Nothing has crystalized this for me more clearly that the head-banging frustration of the last two years. Hearing no time and time again from my supervisor was a good thing. Writing, rewriting, and re-rewriting was a good thing. Regardless of how excited I would have been had I got a green light following my mini viva, whatever bitter irritation I would have been spared, that stress and anguish, that hard-nosed abiligogy got me where I am now. And here is a much better place than where I was and where I was headed.

When freed from the constraints of creeping medicalization abiligogy can be transformative for those who receive it. I am fortunate enough to have first-hand experience in this domain; recently, following my mother’s passing I felt adrift, as if I were floating in space, silent and silenced. The loss seemed to me to be beyond the bounds of what could be endured. How does a person get over such a profound sense of emptiness and injustice—therapy, the knee-jerk response, had never healed my problems in the past; not the trauma of ostracization, nor of needles, nor of misprescribed medications that left me a husk of myself.

However, perhaps for lack of a better plan, I turned to my therapist, Dr. Chris. He reframed the question for me turning the struggle back to normal life into a question of ability. He told me to channel the wisdom my mother left me with. To pick myself up and fins strength and inspiration in her example. To remember, even though it may be difficult I have been in other situations in which my well-being has depended on my ability to acquire a new skill. Co-existing with loss and dealing with death is the hardest form of that, but it isn’t new.

Dr. Chris exemplified what abilogogy is and why it works. Where orthodox views of therapy medicine focus on healing, on the fixing of brokenness, on the remediation of damage centering ability, and engaging in abiligogy reframes the relationship of professional and patient focusing on growth, not damage.

In my case, I came to truly understand that we learn to live with ourselves as new beings post-trauma. There is no fixing, one can’t fix death and loss. There is understanding and growth. We develop and hone the skill of coexisting with trauma, of continuing to eat, sleep, breath, and think in a landscape that is forever changed by absence.  That is abiligogy.

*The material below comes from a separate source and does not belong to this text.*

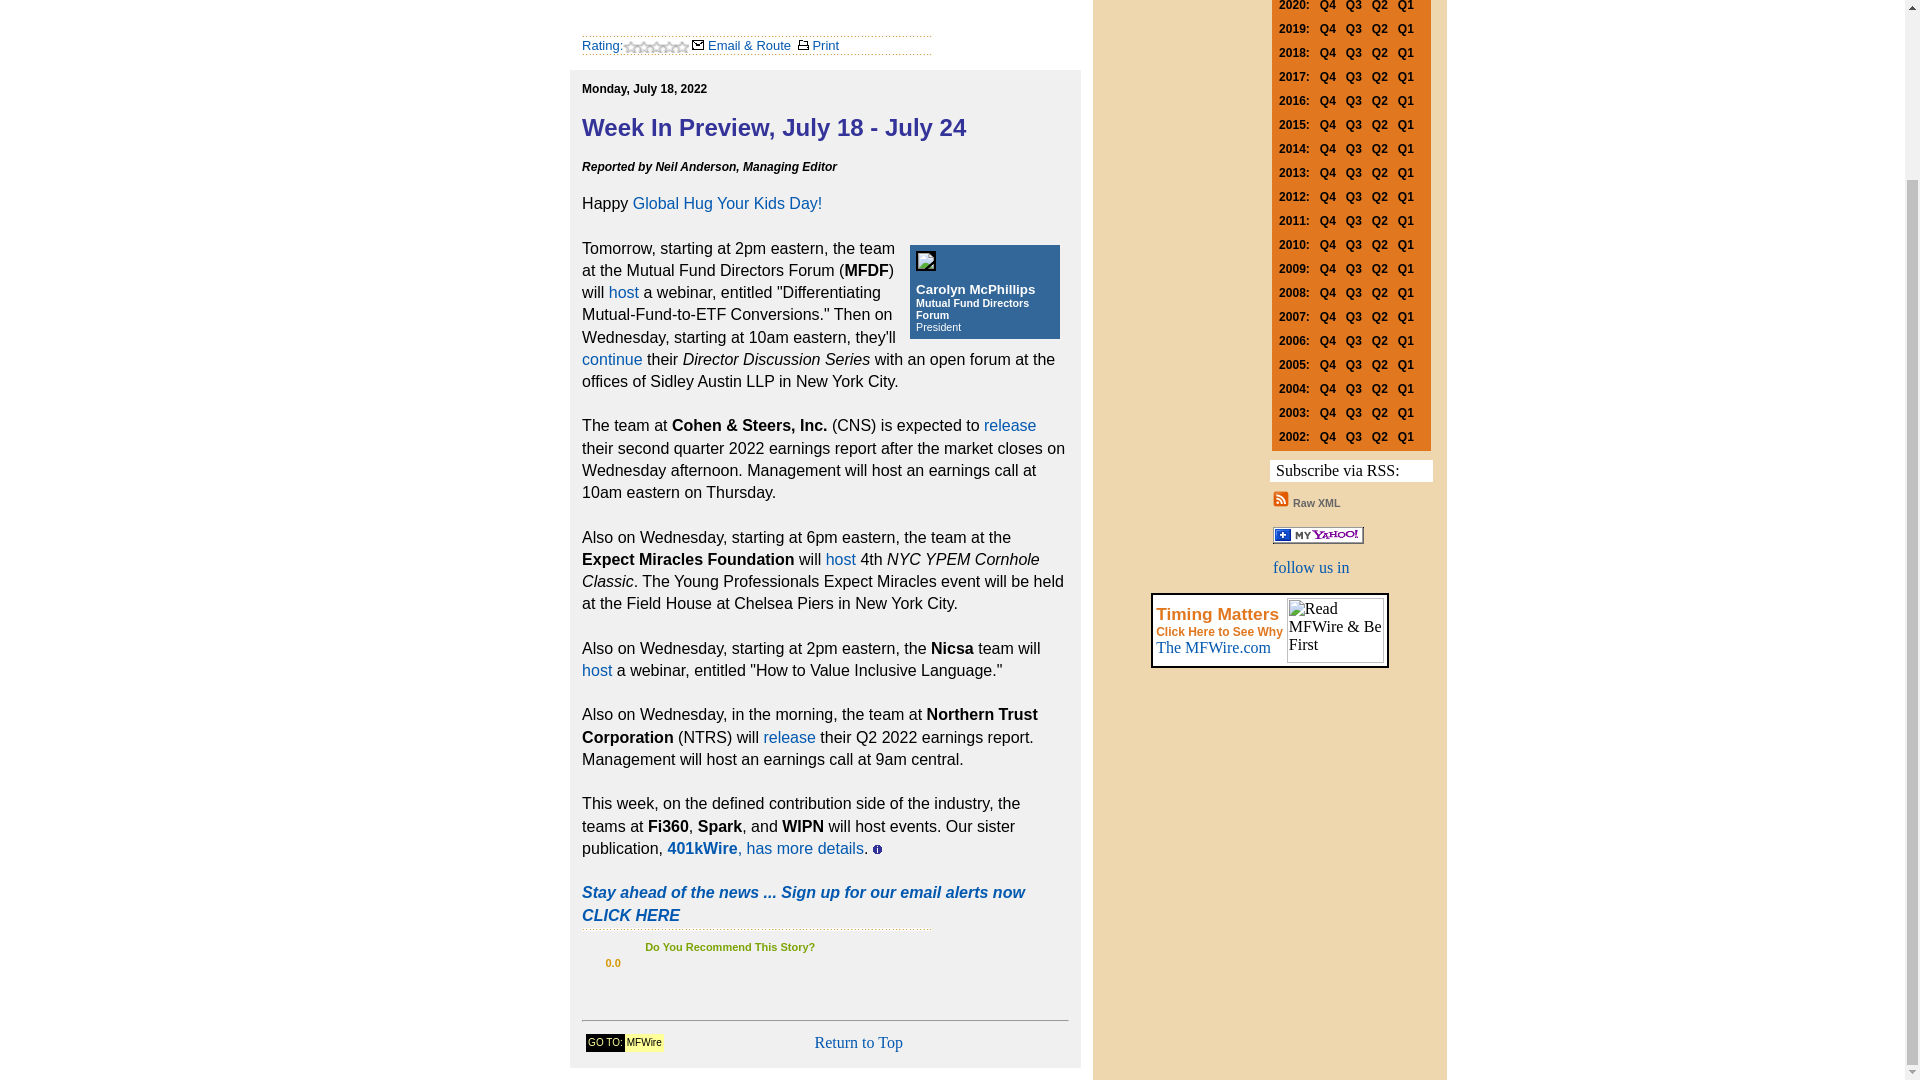 This screenshot has width=1920, height=1080. Describe the element at coordinates (644, 1040) in the screenshot. I see `MFWire` at that location.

This trend clearly begs a response. My proposal is an evolution, a baby bird springing forth from the nest—a leap of independence without straying too far from home. Though it is likely impossible and certainly undesirable to completely sever abiligogy from medicine, abiligogy must be recognized as a separate pursuit which, while enjoying some overlap with medicine, is distinct from it. When we view interventions as learning experiences we expand ability.